-2- "Kalkmazsan, kalkma bende buradan inerim."

101 4 0
                                    

Selam nasılsınız? Ben çok iyiyim. Hadi uzatmayalım, okumaya başlayalım. :D

Multi: Bahar Taşlı
^°^°^°^°^°

Aile nasıl birşey? Nasıl bir duygu? Ailemi bilememek içimde öyle bir fırtına kopuyor ki. Hani sonbaharda yere dökülen yapraklar, rüzgardan etrafa dağılıyor ya. Tıpkı benim içimde ki eksik bir yanım değil, eksik her bir yanım dağılıyor. Doğum günlerimde ailesiz geçirmek, aynı sofrada yemek yiyememek.

Seneler çok çabuk geçiyor. Ölünce o toprağın altına gözlerin kapalı girip, çok çabuk zaman nasıl geçiyorsa, her nefes alışımızda da zaman öyle hızlı geçiyor. Ne olduğunu anlayamazsın bile. İlk aşkın olabilecek bir baban, hergün başını dizlerine koyup saçlarını şefkatle okşayan bir annen, nede abi-abla ve ya kardeşin var.
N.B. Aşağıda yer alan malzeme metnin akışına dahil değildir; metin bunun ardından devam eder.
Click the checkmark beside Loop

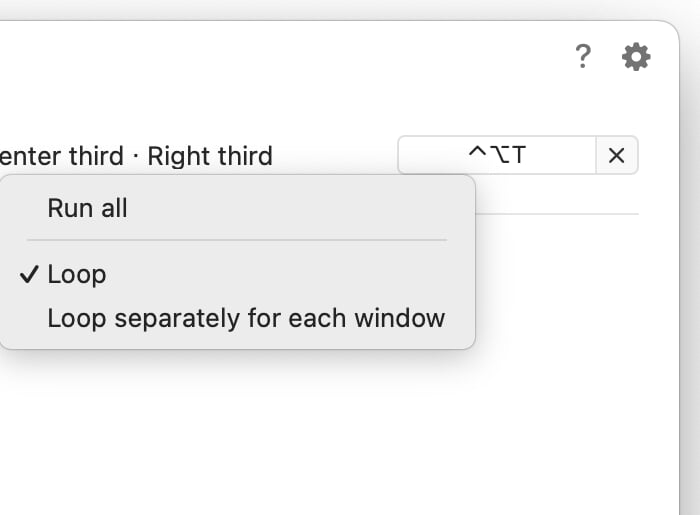tap(29, 275)
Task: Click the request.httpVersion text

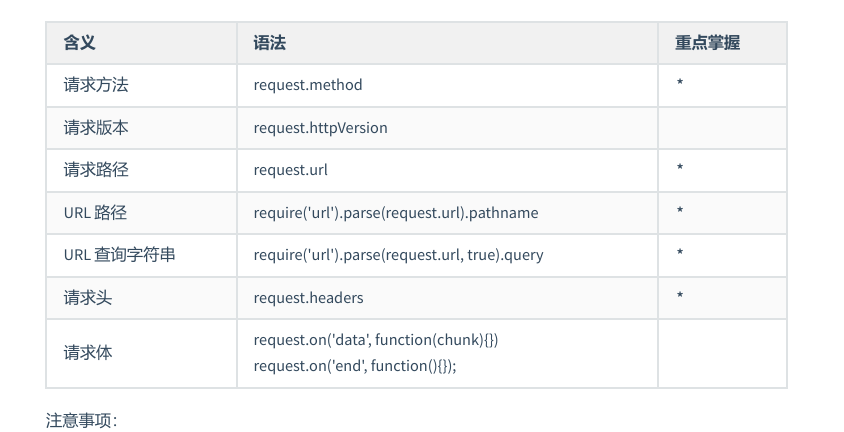Action: (x=320, y=128)
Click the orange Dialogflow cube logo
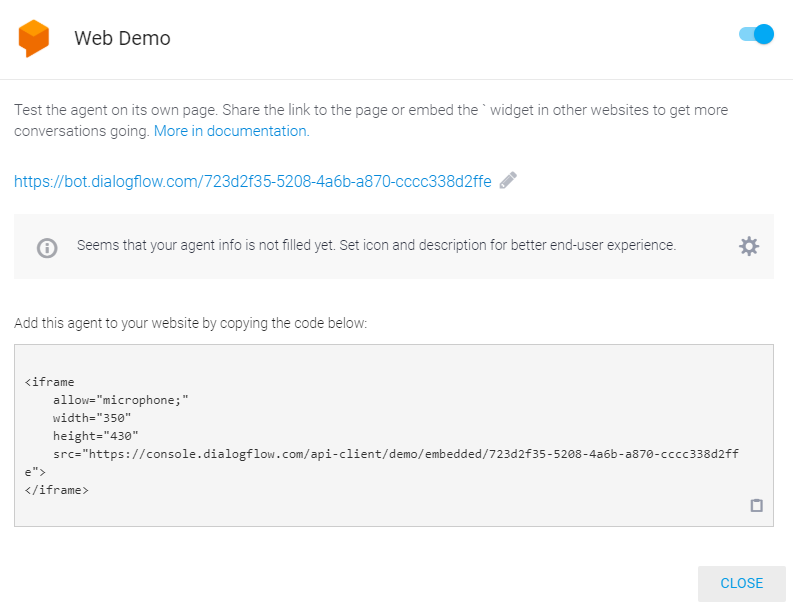 tap(34, 38)
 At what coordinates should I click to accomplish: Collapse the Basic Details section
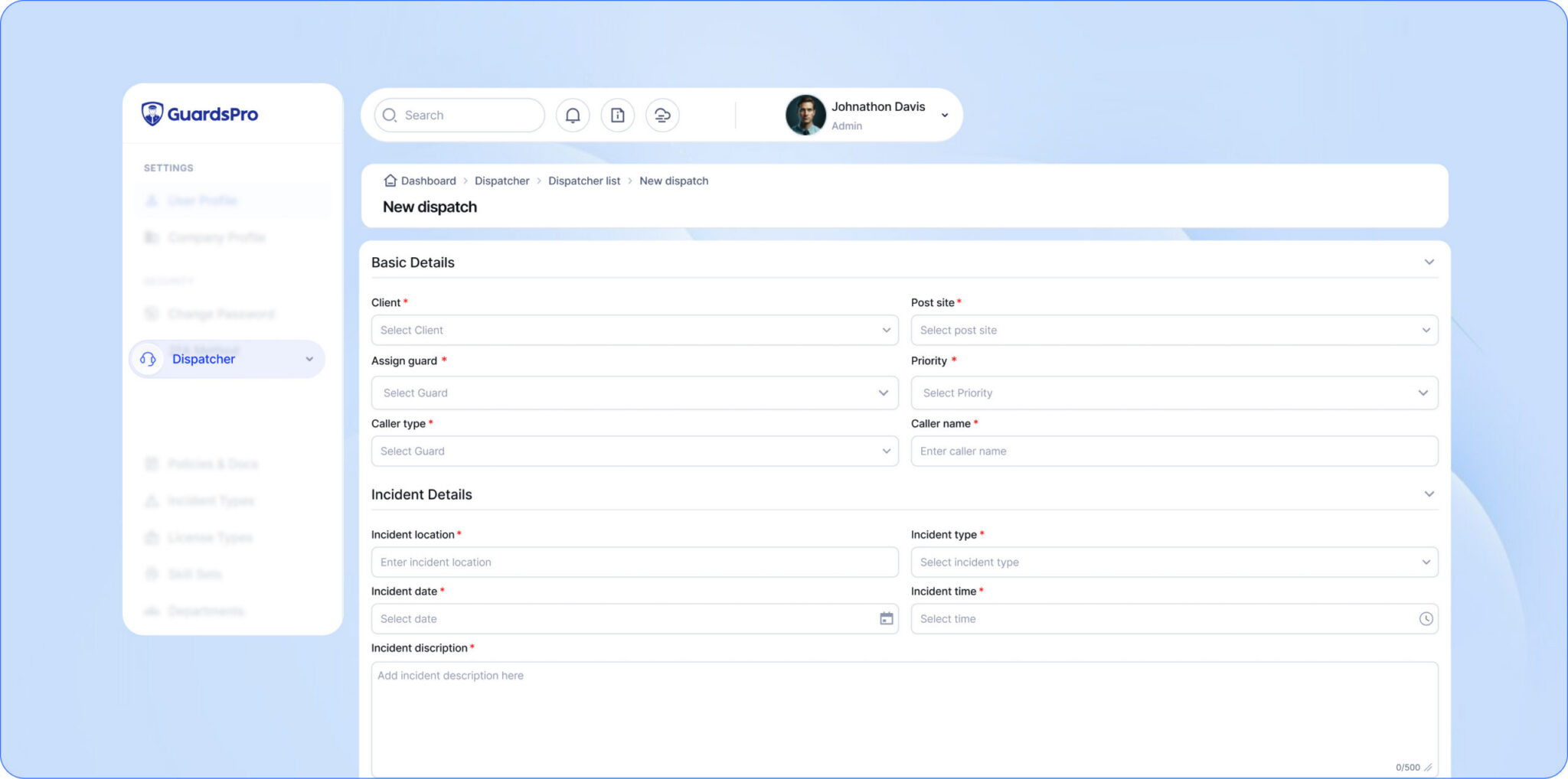point(1429,262)
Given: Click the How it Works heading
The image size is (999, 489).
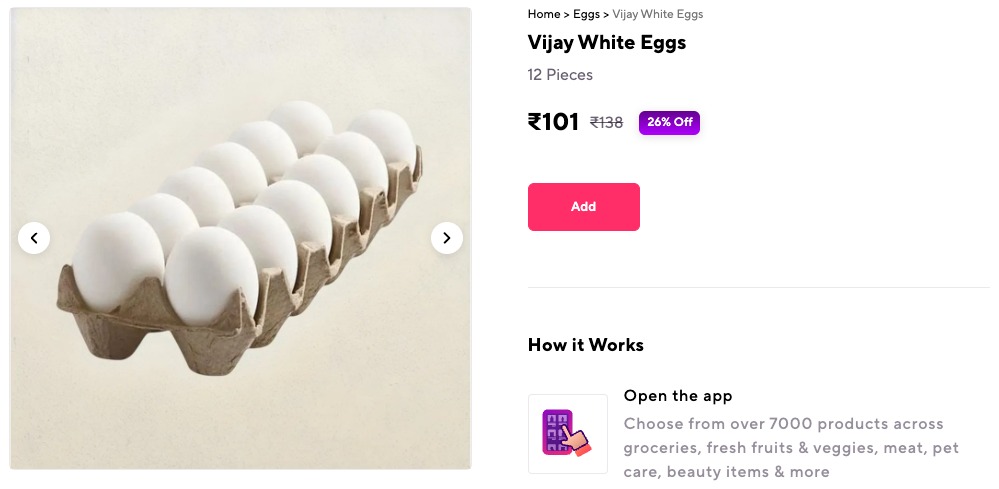Looking at the screenshot, I should [586, 345].
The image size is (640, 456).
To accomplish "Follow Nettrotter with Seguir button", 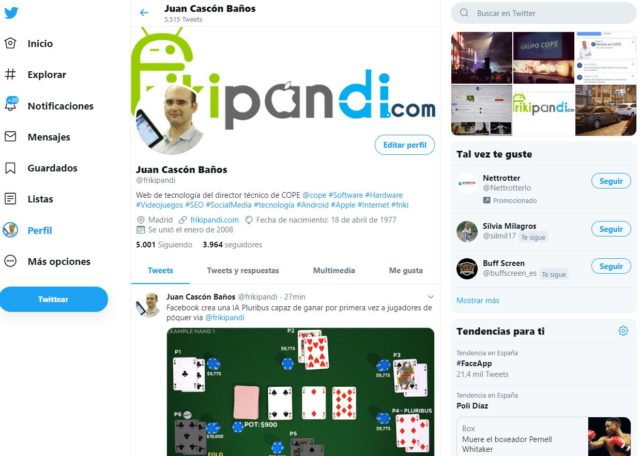I will pos(611,181).
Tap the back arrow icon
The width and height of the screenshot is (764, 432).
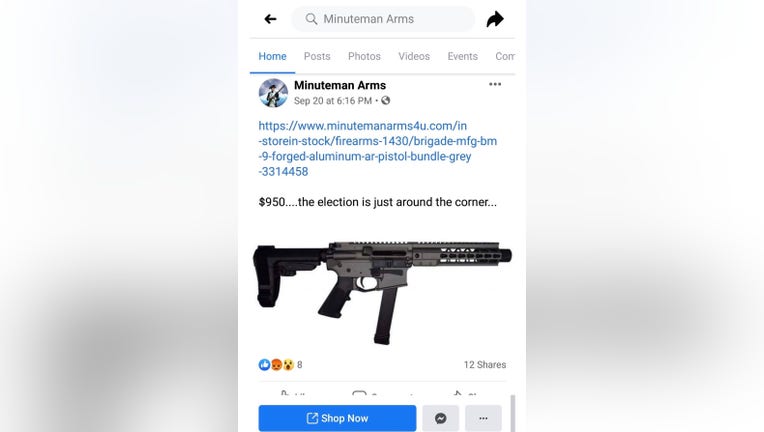click(x=270, y=19)
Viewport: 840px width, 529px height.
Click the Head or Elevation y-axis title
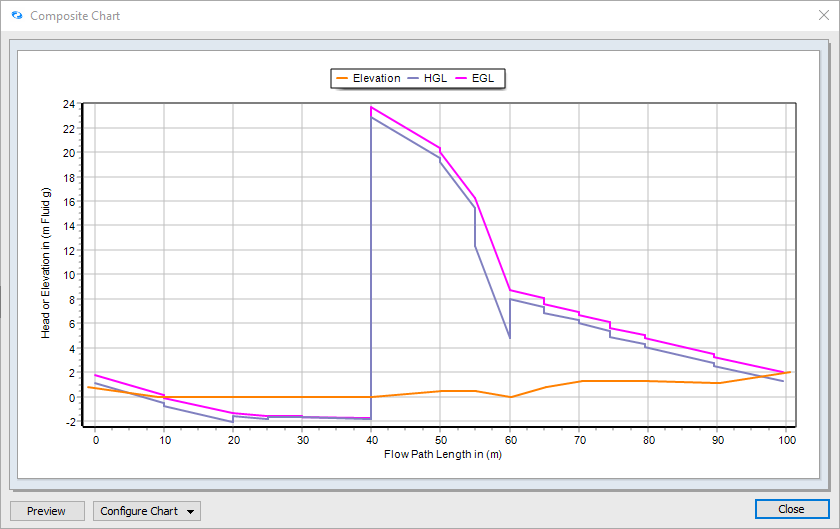(46, 263)
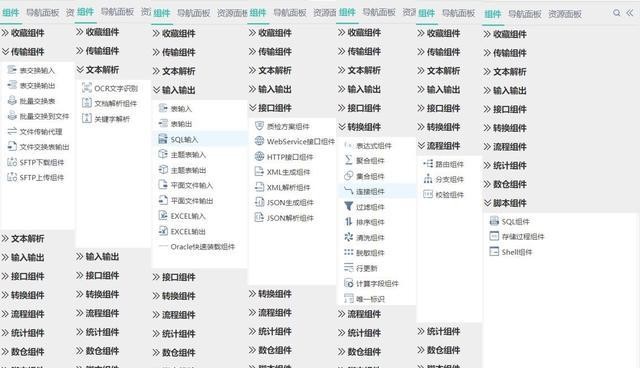The image size is (640, 368).
Task: Select the highlighted 连接组件 join component
Action: [376, 191]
Her bir yanım eksik. Yapboz gibi her parçam etrafa dağıldı. Belki de ailemi bulursam, o eksik parçam toplanır, bilemiyorum. Küçükken her gece yorganımın altına girip sessizce ağlardım. Ama gündüzleri çevremdekilere ben güçlüyüm emoji verirdim. Ama kimse farkında değil ki(Buket hariç) içimde ki kopan fırtınalardan.

Sırt üstü yatmış bir şekilde, tavanı izlemekten vazgeçip banyoya girdim.
Banyoda işimi bitirdikten sonra odaya girip dolabımın başına geçtim. Şöyle bir göz attım. Altıma lacivert pantolon, üstüme su yeşili sıfır kollu, beyaz kolye ve çanta olarakta pudra rengi, beyaz dolgu topuklu ve son olarakta eyeliner ve parlatıcı sürüp işimi bitirdim.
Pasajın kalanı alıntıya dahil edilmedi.